Stacks of unprinted, uncut cardboard at the International Paper factory in Lithonia, Ga. Christopher Payne for The New York Times
Before it was the cardboard on your doorstep, it was coarse brown paper, and before it was paper, it was a river of hot pulp, and before it was a river, it was a tree. Probably a Pinus taeda, or loblolly pine, a slender conifer native to the Southeastern United States. “The wonderful thing about the loblolly,” a forester named Alex Singleton told me this spring, peering out over the fringes of a tree farm in West Georgia, “is that it grows fast and grows pretty much anywhere, including swamps” — hence the non-Latin name for the tree, which comes from an antiquated term for mud pit. “See those oaks over there?” Singleton went on. “Oaks are hardwood, with short fibers. Fine for paper. Book pages. But not fine for packaging, because for packaging, you need the long fibers. A pine will give you that. An oak won’t.”
Singleton, who is 54, with a shaved head and graying beard, has spent the past few years as a fiber-supply manager for International Paper, or I.P., a packaging concern headquartered in Memphis. (Paper people tend to scoff at the word “cardboard,” which they consider inaccurate and a little gauche.) Among the big conglomerates that dominate the North American sector of the flourishing cardboard industry, I.P. is the biggest: The company is responsible for a third of the boxes created in the United States. Singleton’s job, as his title indicates, is to source enough loblollies to help keep I.P.’s production lines humming.
“You’re sort of always in a race,” he said. “You learn to get creative.” The foresters on Singleton’s crew spend much of their time zipping around the Southeast by pickup, using a proprietary smartphone app to monitor tracts of harvestable woodland. Many of the tracts are maintained by commercial tree-farming concerns well known to I.P.; others are on land belonging to local or state governments. “Then you’ve got the families who might harvest once in their lifetime,” Singleton said, “in order to buy a car or send their kids to college.” After a deal is struck with the landowner — the fee is based on total tonnage, and the location and quality of the timber — a logging team will remove the trees and transport them by truck to a paper mill.
If the trees in question come from western Georgia or eastern Alabama, their destination is likely to be the International Paper facility in the Georgia city Rome, where Singleton lives. The Rome plant is the terminus for most of the softwood timber logged within a 100-mile radius; when I visited this spring, a line of mud-splattered trucks was assembled on the entry road, flatbeds heavy with pine. “We’ve got about 8,000 tons of trees coming in here every day, and we’re open 24 hours a day, seven days a week,” said Kevin Walls, a manufacturing executive.
“No vacations for you,” Singleton suggested from the back seat of the truck.
“Well, I can take them,” Walls said. “But I’m always on call.”

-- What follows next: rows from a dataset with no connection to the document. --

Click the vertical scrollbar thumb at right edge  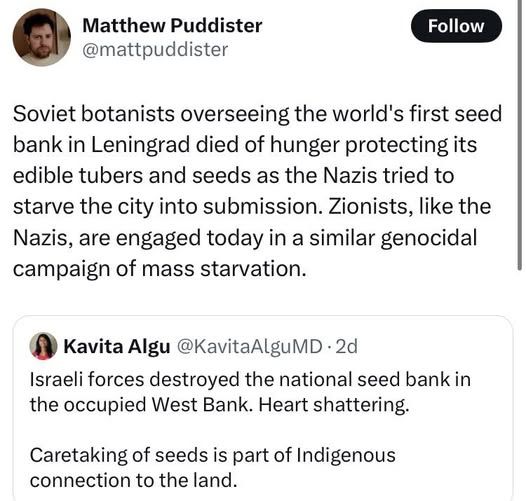[x=519, y=134]
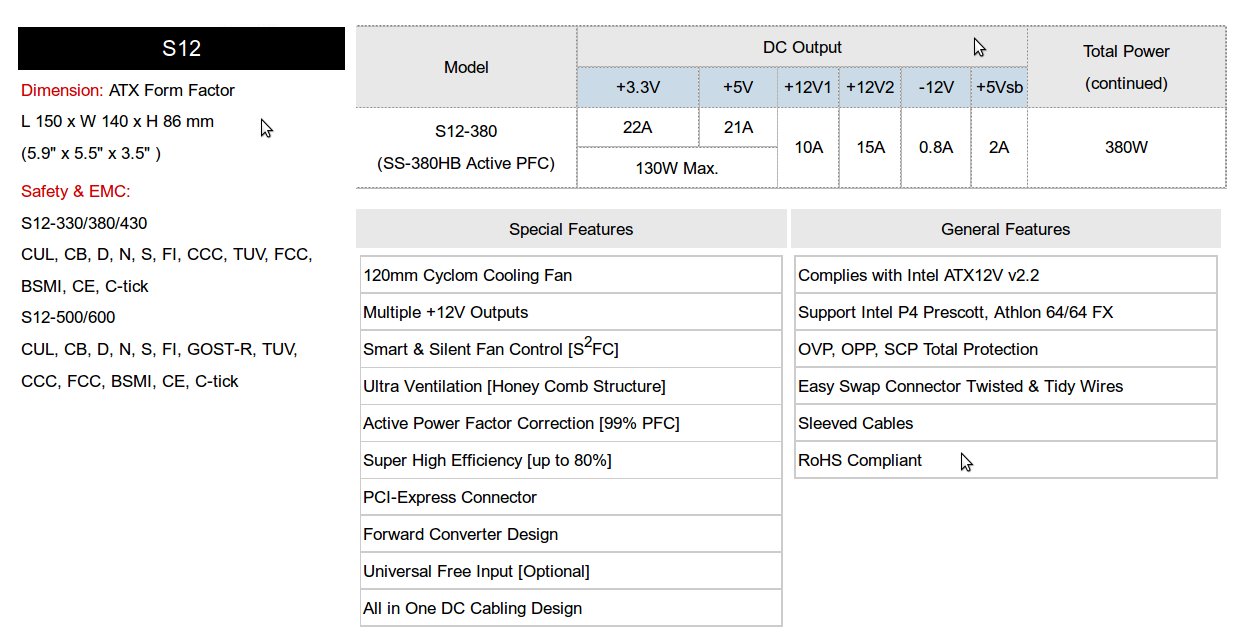Viewport: 1254px width, 642px height.
Task: Select the Model column header
Action: click(x=466, y=67)
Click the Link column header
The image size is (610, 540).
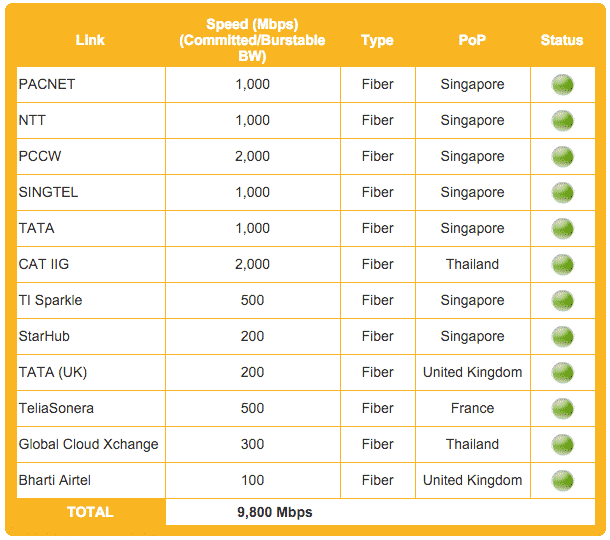point(90,40)
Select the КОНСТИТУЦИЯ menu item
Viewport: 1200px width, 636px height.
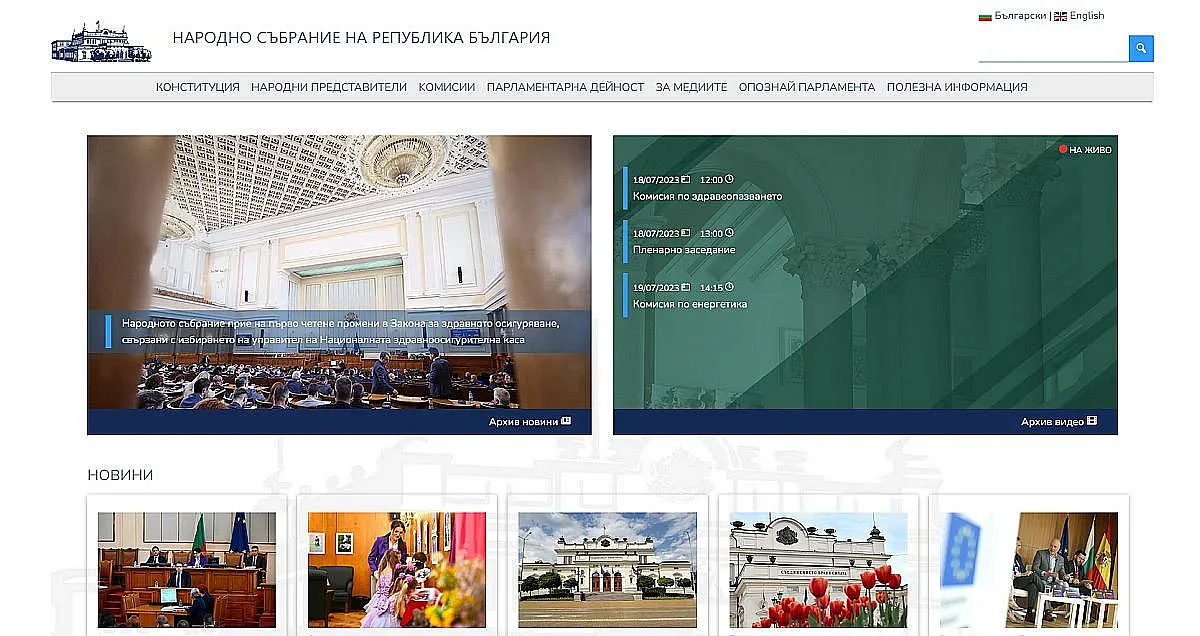coord(197,87)
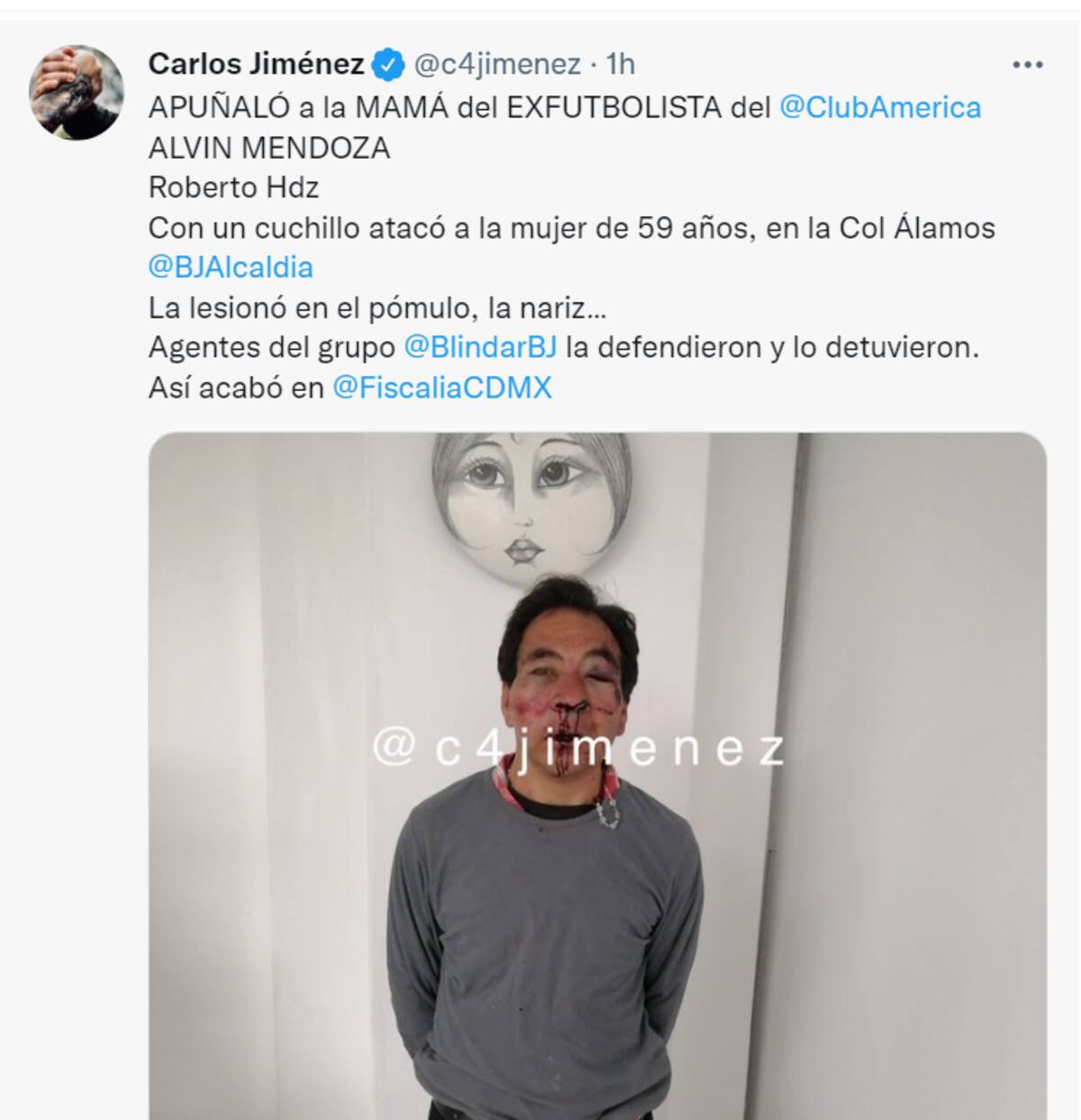
Task: Visit the @ClubAmerica mention
Action: (x=880, y=107)
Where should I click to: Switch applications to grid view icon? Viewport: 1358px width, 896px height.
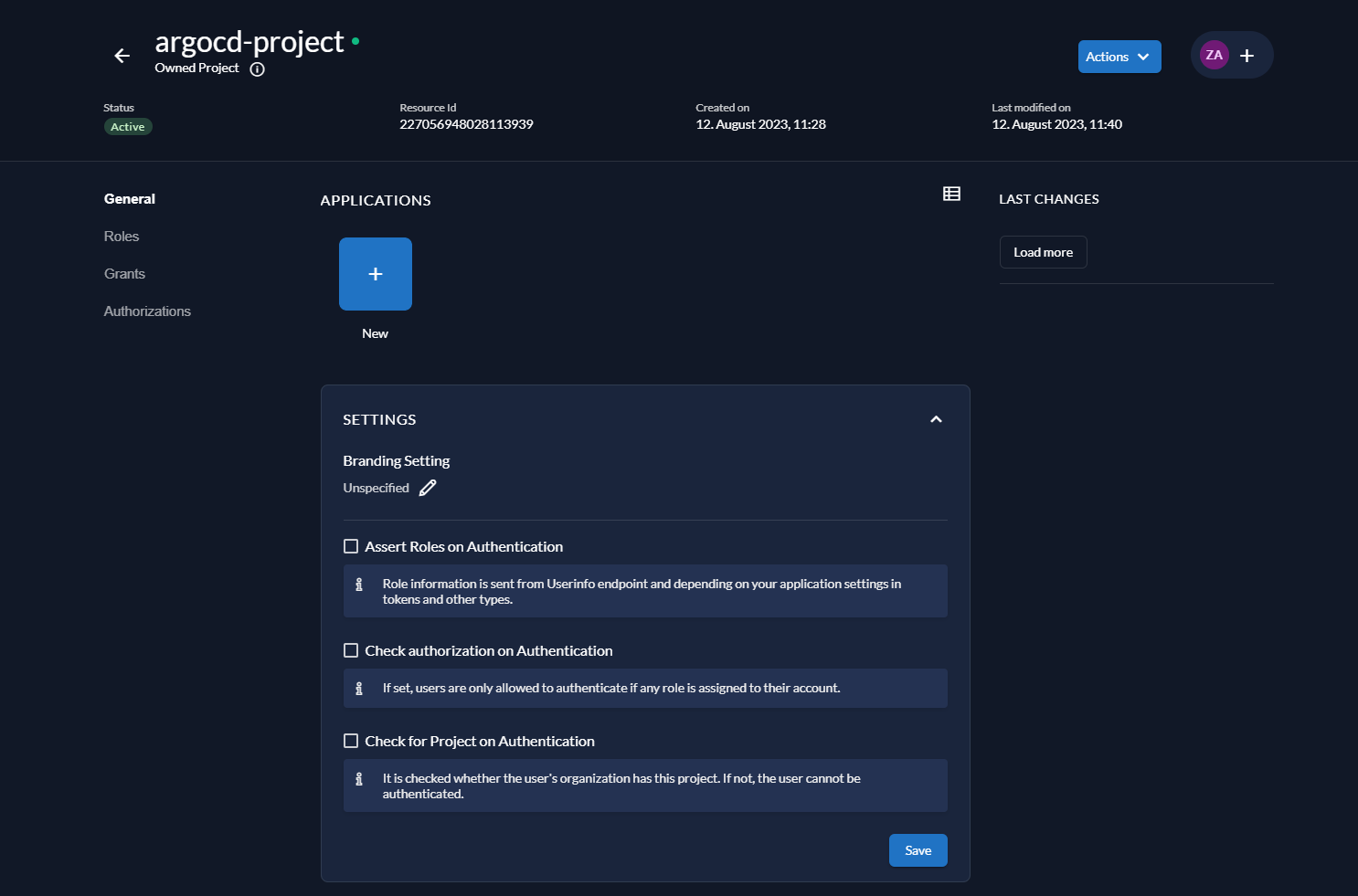point(951,194)
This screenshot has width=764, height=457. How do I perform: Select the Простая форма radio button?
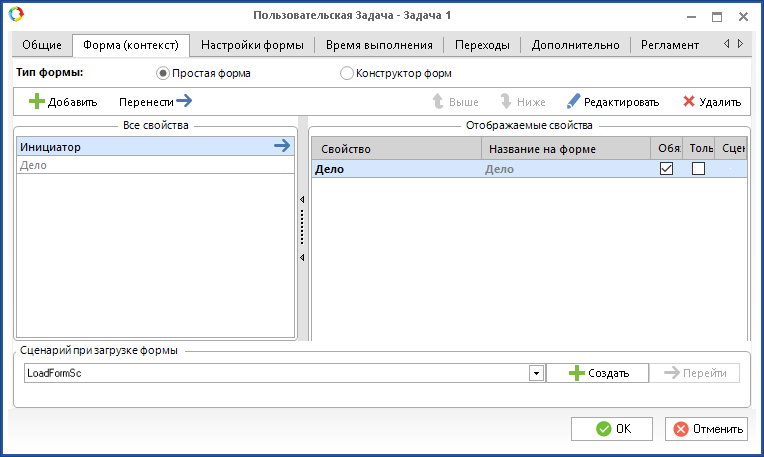(164, 73)
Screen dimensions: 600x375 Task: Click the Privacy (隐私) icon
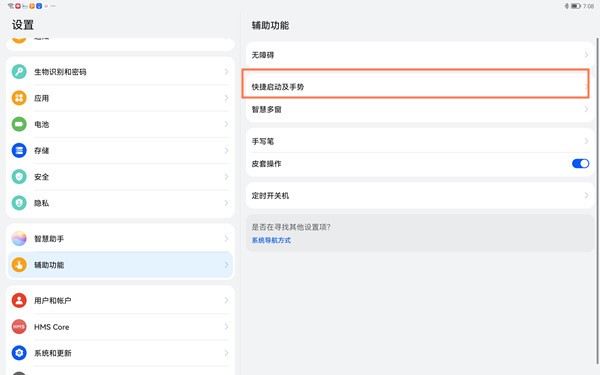click(19, 203)

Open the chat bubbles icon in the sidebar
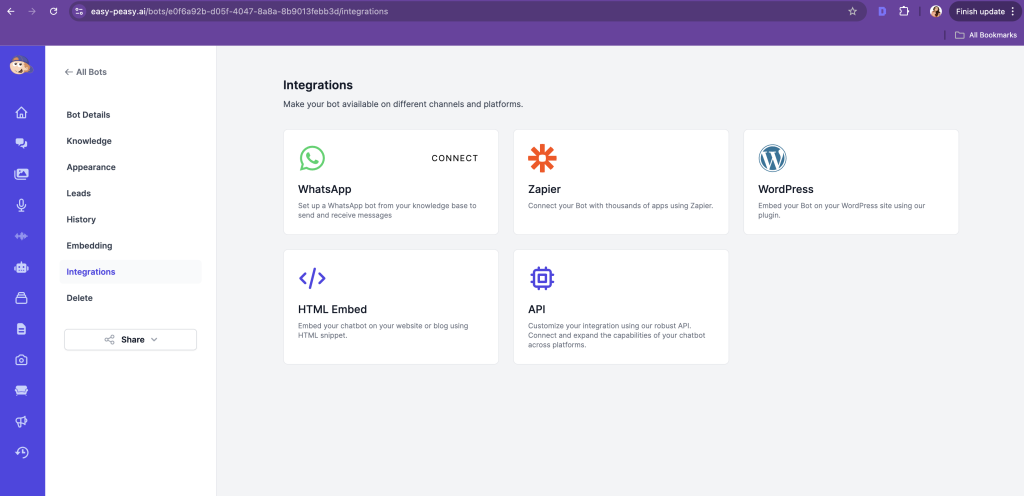[x=21, y=143]
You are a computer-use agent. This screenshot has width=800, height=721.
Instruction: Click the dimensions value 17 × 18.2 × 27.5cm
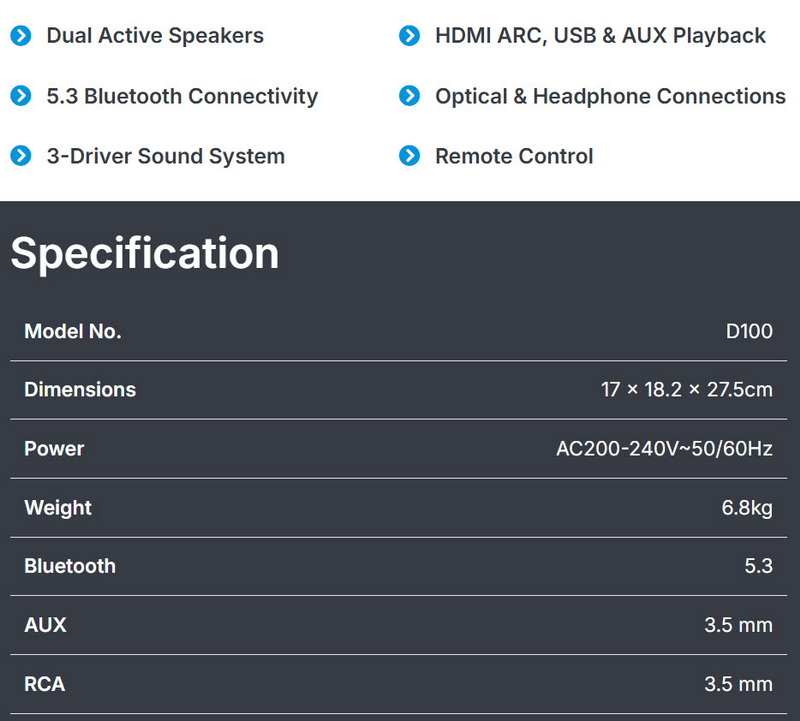[686, 390]
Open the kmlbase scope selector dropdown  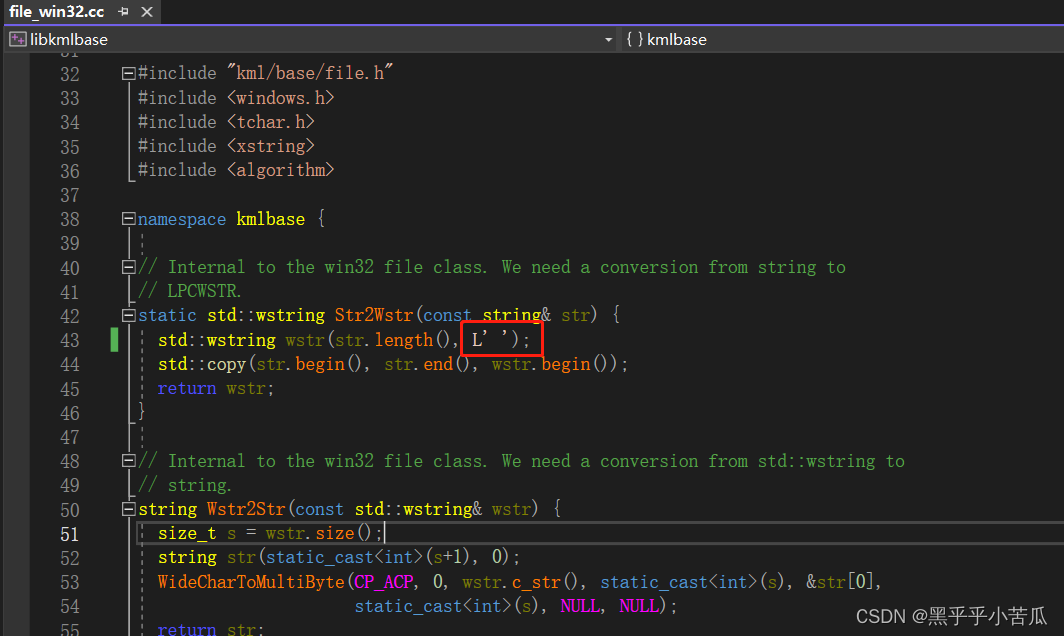point(700,39)
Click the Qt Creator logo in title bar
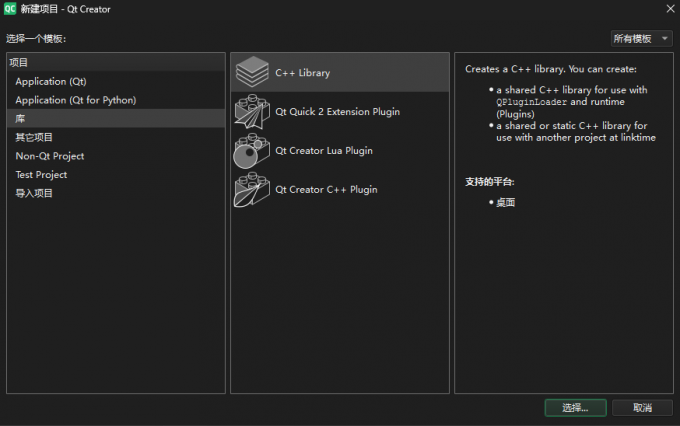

We drove around the side of the facility to the woodyard, where a crane was removing timber from a log truck and feeding it into the bladed mouth of a cylindrical machine known as a debarking drum. Even from a distance of approximately 200 yards, the drum made a racket. It churned and chewed and spit the denuded trees from its rear end. Another masticating machine, this one a steel chipper. In went the debarked trees, out came a spray of loblolly pine. It was extremely satisfying. I could have sat there all day.
In the mill proper, the air had a tropical clamminess; the dominant olfactory note was of broken-down cardboard left out in the rain. In a series of nearby vats, the chips from the woodyard were entering what’s known as the kraft process (after the German word for “strength”), in which a chemical cocktail is used to break the chipped timber down to a gloppy sludge. “We’re after the cellulose fibers,” Walls shouted through a headset. “The long, strong fibers.”…
Read the whole article here.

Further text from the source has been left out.